▸ Aim of the exercise: Give every line from the entries that contains "next".

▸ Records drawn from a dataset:
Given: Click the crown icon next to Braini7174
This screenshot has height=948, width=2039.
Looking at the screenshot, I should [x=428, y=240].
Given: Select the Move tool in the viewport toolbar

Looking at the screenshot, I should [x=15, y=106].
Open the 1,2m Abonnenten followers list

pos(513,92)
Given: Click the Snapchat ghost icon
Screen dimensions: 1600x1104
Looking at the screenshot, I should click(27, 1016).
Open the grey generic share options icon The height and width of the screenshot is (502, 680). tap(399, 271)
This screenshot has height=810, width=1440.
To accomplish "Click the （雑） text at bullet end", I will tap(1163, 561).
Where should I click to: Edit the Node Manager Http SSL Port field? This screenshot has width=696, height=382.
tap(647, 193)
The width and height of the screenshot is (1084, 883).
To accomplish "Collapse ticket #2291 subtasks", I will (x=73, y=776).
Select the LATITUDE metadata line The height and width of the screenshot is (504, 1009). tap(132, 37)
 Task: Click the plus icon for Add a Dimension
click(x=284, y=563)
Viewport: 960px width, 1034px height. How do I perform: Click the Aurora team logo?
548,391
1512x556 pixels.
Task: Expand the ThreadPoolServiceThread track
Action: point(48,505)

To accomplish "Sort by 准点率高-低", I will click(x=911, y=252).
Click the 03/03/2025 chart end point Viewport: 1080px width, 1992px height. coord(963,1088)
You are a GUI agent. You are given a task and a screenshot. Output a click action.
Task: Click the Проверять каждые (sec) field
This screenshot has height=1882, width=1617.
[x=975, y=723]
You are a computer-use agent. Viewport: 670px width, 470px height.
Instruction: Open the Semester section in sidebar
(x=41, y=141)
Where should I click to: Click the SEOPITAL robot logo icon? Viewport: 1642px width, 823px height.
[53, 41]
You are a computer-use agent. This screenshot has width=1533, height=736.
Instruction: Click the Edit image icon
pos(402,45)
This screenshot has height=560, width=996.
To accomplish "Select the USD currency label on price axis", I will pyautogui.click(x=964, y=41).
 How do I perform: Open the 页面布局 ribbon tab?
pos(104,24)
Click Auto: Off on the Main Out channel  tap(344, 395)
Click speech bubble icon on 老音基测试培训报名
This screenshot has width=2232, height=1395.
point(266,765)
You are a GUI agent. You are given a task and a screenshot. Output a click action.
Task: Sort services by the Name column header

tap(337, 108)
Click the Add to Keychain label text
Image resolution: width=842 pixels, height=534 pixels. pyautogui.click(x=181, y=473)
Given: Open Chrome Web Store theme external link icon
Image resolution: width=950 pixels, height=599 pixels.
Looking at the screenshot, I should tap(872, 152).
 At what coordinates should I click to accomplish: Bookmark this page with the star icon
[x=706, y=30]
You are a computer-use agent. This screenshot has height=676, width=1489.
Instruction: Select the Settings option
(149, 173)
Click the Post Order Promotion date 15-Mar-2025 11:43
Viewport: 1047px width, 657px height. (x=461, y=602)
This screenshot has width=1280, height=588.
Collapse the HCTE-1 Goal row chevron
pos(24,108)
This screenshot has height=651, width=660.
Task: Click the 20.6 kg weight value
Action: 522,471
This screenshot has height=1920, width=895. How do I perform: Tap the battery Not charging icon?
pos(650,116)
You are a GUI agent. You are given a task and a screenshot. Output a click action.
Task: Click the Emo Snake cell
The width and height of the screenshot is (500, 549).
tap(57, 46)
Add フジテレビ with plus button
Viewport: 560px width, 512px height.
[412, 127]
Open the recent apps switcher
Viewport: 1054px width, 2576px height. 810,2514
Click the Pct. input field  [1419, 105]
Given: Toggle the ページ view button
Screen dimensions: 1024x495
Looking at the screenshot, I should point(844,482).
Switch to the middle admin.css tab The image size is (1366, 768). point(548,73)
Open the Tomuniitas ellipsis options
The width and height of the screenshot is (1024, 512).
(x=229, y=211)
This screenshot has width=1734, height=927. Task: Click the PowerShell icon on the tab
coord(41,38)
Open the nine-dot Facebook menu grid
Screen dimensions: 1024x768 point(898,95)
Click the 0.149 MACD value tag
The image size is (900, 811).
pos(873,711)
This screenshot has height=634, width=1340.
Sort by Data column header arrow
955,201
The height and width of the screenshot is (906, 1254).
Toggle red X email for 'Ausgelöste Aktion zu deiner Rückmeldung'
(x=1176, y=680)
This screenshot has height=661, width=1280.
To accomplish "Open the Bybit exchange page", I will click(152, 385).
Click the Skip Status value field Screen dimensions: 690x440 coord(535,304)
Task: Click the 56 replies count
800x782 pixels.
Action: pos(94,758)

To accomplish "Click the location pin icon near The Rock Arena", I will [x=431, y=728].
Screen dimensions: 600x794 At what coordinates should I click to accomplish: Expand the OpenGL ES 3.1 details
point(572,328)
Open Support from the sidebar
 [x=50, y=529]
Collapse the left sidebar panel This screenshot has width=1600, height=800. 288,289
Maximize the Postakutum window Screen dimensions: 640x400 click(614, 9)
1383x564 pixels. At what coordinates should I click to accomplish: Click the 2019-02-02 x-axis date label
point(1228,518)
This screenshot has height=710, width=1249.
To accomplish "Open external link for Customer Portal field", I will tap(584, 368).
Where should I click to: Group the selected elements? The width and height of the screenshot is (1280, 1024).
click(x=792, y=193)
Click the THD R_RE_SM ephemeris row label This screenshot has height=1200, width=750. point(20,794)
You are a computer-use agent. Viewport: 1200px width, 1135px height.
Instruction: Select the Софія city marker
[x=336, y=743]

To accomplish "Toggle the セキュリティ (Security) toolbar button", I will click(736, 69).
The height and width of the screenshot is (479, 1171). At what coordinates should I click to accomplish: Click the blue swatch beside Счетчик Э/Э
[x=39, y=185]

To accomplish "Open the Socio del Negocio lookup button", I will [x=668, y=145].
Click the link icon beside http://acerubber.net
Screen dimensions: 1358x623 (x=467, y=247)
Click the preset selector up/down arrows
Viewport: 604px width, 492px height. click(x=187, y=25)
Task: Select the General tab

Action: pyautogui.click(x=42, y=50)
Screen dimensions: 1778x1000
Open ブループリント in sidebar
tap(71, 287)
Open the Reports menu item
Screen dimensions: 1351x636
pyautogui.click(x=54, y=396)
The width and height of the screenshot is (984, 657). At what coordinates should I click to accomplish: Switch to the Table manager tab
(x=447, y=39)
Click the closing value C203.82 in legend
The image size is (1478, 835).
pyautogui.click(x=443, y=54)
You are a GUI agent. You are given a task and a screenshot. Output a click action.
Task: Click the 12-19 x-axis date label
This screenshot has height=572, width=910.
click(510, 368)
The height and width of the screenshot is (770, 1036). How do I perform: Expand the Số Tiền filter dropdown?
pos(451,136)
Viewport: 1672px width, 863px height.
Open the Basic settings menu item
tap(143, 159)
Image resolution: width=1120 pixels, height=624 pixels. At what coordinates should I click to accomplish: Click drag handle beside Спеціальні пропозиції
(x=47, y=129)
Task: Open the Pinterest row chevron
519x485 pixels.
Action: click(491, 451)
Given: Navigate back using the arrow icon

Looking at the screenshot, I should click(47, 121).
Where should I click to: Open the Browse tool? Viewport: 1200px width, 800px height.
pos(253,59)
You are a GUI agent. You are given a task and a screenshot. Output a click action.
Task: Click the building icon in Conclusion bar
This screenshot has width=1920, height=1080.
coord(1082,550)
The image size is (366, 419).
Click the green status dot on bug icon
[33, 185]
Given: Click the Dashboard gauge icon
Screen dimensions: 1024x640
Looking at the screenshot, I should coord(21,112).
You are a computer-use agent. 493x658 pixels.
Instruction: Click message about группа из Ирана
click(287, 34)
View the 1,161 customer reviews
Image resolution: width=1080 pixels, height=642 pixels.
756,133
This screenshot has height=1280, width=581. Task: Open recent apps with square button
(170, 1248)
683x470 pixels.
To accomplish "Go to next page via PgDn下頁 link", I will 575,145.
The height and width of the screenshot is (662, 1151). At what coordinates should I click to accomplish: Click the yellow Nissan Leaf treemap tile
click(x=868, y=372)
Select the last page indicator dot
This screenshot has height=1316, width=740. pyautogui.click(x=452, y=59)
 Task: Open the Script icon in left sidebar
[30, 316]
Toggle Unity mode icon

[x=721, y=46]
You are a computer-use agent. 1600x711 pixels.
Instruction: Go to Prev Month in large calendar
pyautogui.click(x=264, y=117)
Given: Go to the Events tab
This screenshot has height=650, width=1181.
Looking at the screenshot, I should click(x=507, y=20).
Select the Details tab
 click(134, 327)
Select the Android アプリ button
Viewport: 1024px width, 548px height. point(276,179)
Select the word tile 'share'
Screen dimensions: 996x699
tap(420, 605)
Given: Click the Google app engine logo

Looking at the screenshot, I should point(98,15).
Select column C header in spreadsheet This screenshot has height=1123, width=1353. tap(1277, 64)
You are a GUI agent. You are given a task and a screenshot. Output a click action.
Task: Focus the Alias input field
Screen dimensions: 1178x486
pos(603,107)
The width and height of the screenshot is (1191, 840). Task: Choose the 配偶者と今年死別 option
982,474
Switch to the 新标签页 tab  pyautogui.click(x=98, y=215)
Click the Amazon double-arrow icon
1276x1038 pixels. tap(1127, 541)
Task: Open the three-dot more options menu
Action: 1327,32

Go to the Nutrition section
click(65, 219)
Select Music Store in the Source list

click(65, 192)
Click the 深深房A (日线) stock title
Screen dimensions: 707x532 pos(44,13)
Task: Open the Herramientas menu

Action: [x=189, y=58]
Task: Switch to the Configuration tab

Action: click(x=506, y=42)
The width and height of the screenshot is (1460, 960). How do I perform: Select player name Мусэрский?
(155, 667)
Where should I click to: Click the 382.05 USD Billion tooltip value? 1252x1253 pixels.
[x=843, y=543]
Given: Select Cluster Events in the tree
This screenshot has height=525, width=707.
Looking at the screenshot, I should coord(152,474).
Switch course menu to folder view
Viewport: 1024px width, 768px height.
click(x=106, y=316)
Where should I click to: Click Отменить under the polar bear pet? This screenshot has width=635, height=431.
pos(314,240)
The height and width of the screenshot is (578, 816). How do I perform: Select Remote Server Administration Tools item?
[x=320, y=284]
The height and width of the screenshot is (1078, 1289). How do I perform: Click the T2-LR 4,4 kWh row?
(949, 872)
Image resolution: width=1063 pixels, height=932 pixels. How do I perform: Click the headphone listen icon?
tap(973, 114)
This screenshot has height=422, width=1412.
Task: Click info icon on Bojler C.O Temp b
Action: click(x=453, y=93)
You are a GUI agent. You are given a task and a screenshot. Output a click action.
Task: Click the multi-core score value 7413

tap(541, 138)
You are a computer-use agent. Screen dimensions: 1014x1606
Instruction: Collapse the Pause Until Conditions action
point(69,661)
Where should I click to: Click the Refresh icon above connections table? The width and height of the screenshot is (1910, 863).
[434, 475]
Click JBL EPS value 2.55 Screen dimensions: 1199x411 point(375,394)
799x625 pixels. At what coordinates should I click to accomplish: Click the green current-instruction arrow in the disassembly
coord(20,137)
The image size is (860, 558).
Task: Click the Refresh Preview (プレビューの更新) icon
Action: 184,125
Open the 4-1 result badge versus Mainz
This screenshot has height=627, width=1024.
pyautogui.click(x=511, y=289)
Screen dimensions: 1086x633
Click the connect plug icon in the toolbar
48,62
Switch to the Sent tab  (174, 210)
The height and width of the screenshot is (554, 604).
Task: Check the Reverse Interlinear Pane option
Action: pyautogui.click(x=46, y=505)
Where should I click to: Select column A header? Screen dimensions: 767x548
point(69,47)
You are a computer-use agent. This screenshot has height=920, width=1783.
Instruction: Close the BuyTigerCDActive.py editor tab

▸ Output of the exercise:
Given: Click the crown icon next to Braini7174
To accomplish "Go to next page via PgDn下頁 link", I will 575,145.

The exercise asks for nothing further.